It would be an understatement to suggest interest in BioShock is hitting critical mass. We've personally lost a few writers on staff who took advantage of the Toys R Us deal earlier this week to the city of Rapture. Furthermore, we'd have lost our own editor Mr. Grant if his Xbox 360 hadn't gone belly-up ... he's seething. The reviews for BioShock are flowing in and they've been overwhelmingly positive. It's going to be an early holiday season for Irrational Games 2K Boston. Now the game just needs to sell well.

  • Game Informer (100/100): "Even if you play games strictly for the difficulty that they bring, BioShock is a title that needs to be played, simply because you will never look at an FPS the same way again. Of the 15 to 20 hours of gameplay that it delivers, there isn't a second wasted. Once you finish the game, there's little chance that you'll take it out before playing it again to see the second ending."

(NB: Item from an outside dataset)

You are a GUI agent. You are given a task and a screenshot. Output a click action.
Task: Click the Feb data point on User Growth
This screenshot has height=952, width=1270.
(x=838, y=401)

  • IGN (97/100): "To call this game simply a first-person shooter, a game that successfully fuses gameplay and narrative, is really doing it a disservice. This game is a beacon. It's one of those monumental experiences you'll never forget, and the benchmark against which games for years to come will, and indeed must, be measured."

  • 1UP (100/100): "The sounds of the vending machines, the demented rants of a housewife who has long lost her sanity, the ability to craft your own ammunition, the level design based on some beloved touchstones of horror (medical experimentation, a garden of evil, the performing arts), the optional photography research, the color palette, the scratchy rendition of "Beyond the Sea," the fire and lighting and water effects...everything is in its right place."

And just for something numerically different...

  • Xbox World 360 Magazine UK (94/100): "Criticisms? There are a few. The non-replenishable nature of Bioshock's many resources mean that poor players are often punished by the game becoming even harder. And the weird way that enemy health doesn't reset after you die means that if you're blessed with the kind of robo-endurance usually required for Boxing Day family get-togethers, you could hypothetically kill a Big Daddy with your wrench, if you had the time."